Durata totale: 43:44
Etichetta :Warner Bros.
Anno: 2007

TRANSFORMERS THE ALBUM – Colonna sonora originale
1 e mezzo

Le collezioni di canzoni ispirate da una pellicola sono croce e delizia delle colonne sonore, ponendosi come protesi integrativa targhettizzata che difficilmente realizza un meccanismo simbiotico ma che si propone, all'interno meraviglioso mondo virtuale dell'entertainment, come fruizione altra legata esclusivamente dal brand. Il meccanismo è talmente perverso che la catena che si è venuta a creare ricorda l'uovo e la gallina in cui i rapporti che legano i vari prodotti si ramificano in ogni direzione in un mostruoso albero genealogico senza radici.
Certo se l'operazione riesce, riesce bene (si veda la soundtrack di Spiderman 3 che, pur con l'alibi dell'indie, porta a casa un prodotto che si collega e si scollega intercambialmente dalla pellicola ispirante). Ma non è il caso di Transformers, collezione di brani posticci etichettabili sotto il non-genere del crossover, che giunge oramai fuori tempo massimo (Godzilla quasi dieci anni fa aveva fatto di molto meglio nello stesso campo e con innesti e scelte combinatorie di gruppi originali se non addirittura ardite). La scaletta è come scartare i regali natalizi di qualche anziano e odioso parente: aprono ovviamente i Linkin Park, in un brano autocannibalico che ripulisce il suono già fighettino della band  e comprensivo di ritornello pop per generazioni prozaccomani da cantare sottovoce allo stadio con il braccio alzato solo a metà. La muffa torna con gli Smashing Pumpkins, da poco riunitisi: il dubbio amletico è chi fa da vetrina a chi. Billy Corgan riappiccica pezzi del passato che forse conveniva lasciare sepolto e coniuga qualche dissonanza da Siamese Dream, una linea di chitarra da Mellon Collie ed echi della svolta di Adore. Il risultato è Doomsday Clock, che apre Zeitgeist, l'orrendo disco della blasonata "reunion".

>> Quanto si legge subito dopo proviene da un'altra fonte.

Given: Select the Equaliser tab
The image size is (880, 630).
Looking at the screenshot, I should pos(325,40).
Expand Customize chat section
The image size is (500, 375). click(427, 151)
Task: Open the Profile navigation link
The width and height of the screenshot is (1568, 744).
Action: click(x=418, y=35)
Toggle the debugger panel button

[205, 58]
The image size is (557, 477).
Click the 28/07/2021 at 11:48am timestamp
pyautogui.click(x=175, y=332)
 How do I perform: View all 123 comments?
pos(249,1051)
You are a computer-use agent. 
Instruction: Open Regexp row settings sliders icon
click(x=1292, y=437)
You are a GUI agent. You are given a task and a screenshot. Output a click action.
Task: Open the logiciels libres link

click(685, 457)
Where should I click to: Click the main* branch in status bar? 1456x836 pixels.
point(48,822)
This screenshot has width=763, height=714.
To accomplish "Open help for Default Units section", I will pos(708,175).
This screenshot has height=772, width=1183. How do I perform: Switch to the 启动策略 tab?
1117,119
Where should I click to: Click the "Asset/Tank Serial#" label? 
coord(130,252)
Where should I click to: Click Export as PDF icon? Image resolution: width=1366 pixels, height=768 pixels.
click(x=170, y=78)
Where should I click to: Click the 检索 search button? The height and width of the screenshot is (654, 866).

Il resto è la cravatta dentro al pacchetto regalo: i Disturbed accompagnati da riff ripetitivi in un brano che non parte mai, gli H.I.M. che si muovono senza direzione frullando il frullabile ma con una linea melodica se non altro interessante, le insensate contaminazioni tra pop ed elettronica degli Idiot Pilot. E, incredibile a dirsi, il brano migliore del disco è la ballata dei Goo Goo Dolls, non ai livelli di Iris ma sicuramente il pezzo più ispirato all'interno di una soundtrack che, ne siamo certi, gonfierà le azioni della Warner ma, siamo sinceri, è incredibilmente brutta. E dura anche poco.